Along with flow, spectral, or mass cytometry data, Spectre enables spatial analysis of Imaging Mass Cytometry (IMC) data. Through our extension package, ‘SpectreMAP’, we can import, manage, and visualise TIFF files using RStudio. Once cell segmentation has been performed (using our protocols, or those developed by others), the marker expression data for each cell across multiple images can be calculated and incorporated into a single data.table.
In the following presentation, we describe the integration, exploration, and analysis of high-dimensional single-cell cytometry data using Spectre in detail, as part of the Oz Single Cell seminar series 2020.

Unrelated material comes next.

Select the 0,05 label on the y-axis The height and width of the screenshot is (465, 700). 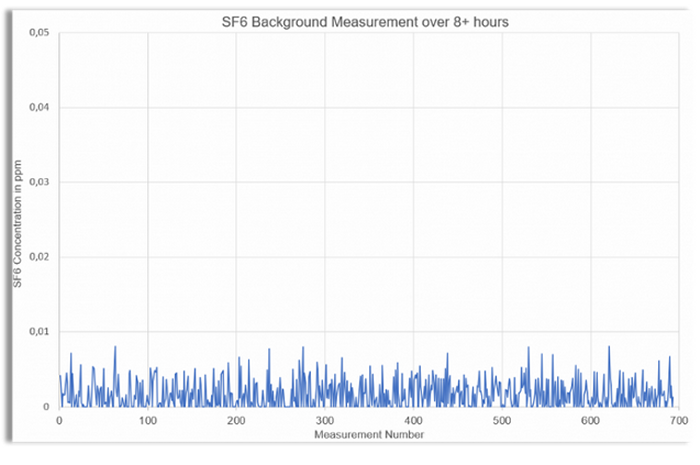click(38, 33)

Spectre built on data.table
Many existing computational tools store data in a custom format, such as the flowFrame or SingleCellExperiment object, that provide excellent field-specific structuring of single-cell data. In Spectre, data management and operations are performed using the data.table format, an extension of R’s base data.frame, provided by the data.table package. This table-like structure organises cells (rows) against cellular features or metadata (columns). This simple data.table structure allows for the high-speed processing, manipulation (subsetting, filtering, etc.), and plotting of large datasets, as well as fast reading/writing of large CSV files.

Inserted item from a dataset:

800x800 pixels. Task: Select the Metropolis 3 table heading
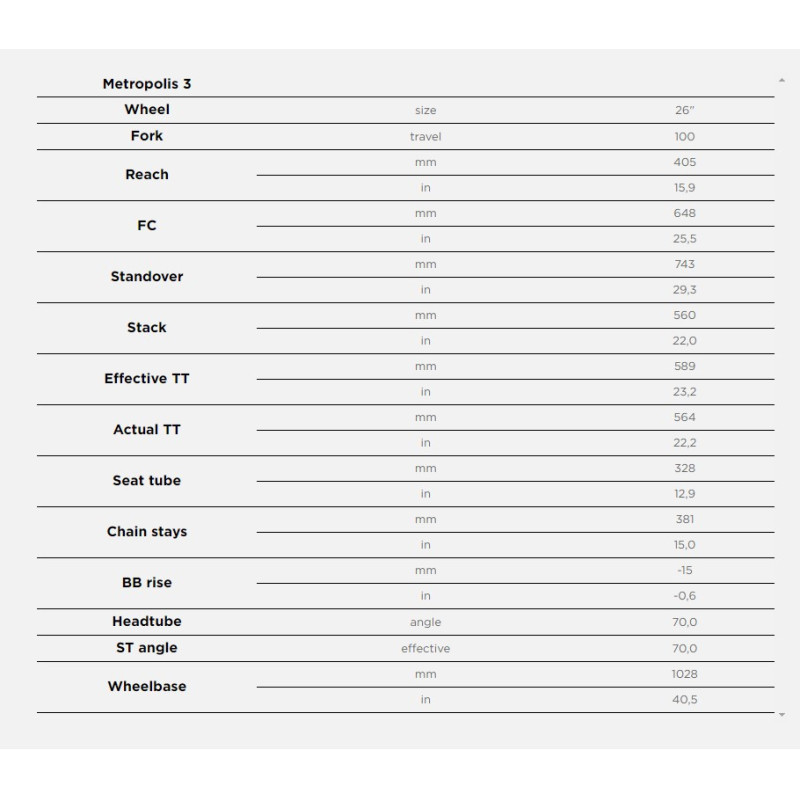(x=147, y=84)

Rather than storing analysis outputs (clusters, dimensionality reduction values, annotations etc) in separate areas of a custom data format, Spectre simply adds new columns to the existing data.table. The simplicity of this data structure facilitates extremely fast and simple filtering/subsetting by data.table, as every cell (row) contains all of the information relevant for that cell: such as cellular expression, samples/groups, clusters/populations, and dimensionality reduction coordinates.

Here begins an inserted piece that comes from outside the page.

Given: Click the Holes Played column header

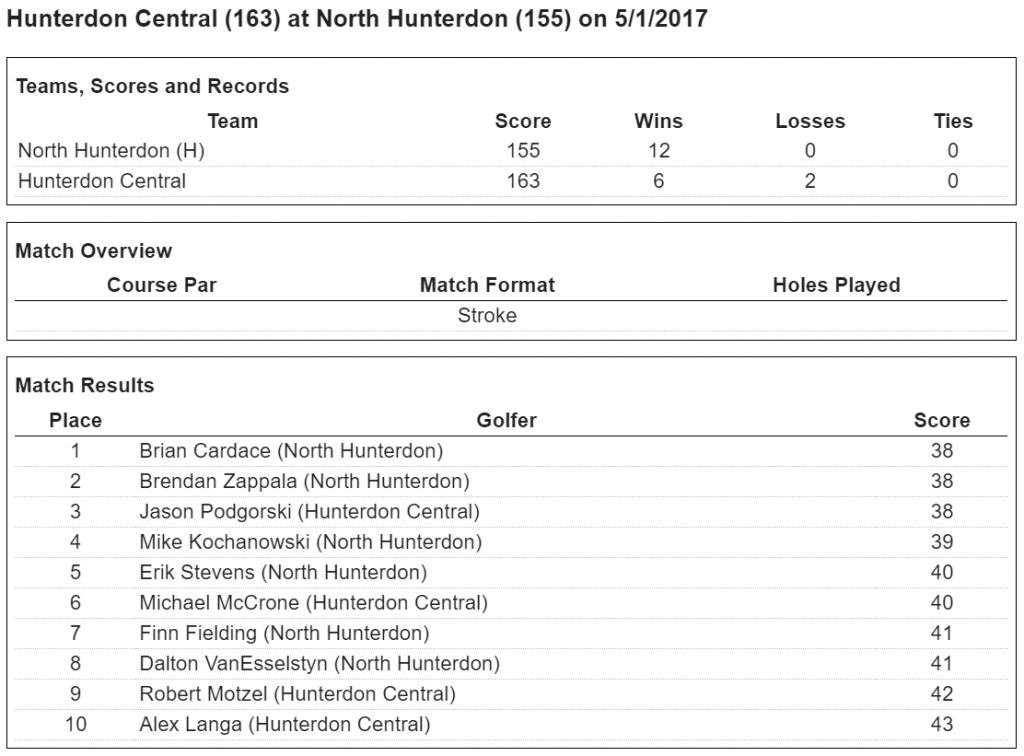Looking at the screenshot, I should coord(836,285).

Clustering and dimensionality reduction strategies for large datasets
Whilst clustering tools such as FlowSOM scale well to large datasets, dimensionality reduction approaches such as t-SNE and UMAP do not; as they incur lengthy computing time, excessive memory usage, and significant crowding effects that inhibit their utility. Whilst some improvements to runtime (flt-SNE) and plot crowding (opt-SNE) have been made, scalability and plot crowding limitations persist. As dimensionality reduction tools are primarily used to visualise cellular data and clustering results, we plot a subset of the clustered data, which addresses scalability and retains legibility. By using proportional subsampling from each sample, the relative number of cells from each cluster in each sample can be preserved in a smaller dataset, allowing for interpretable analysis via DR. Putative cellular populations amongst the clusters can then be identified, and annotated in both the subsampled DR dataset, as well as the whole clustered dataset. The whole annotated dataset can subsequently be used in downstream quantification and statistical analysis.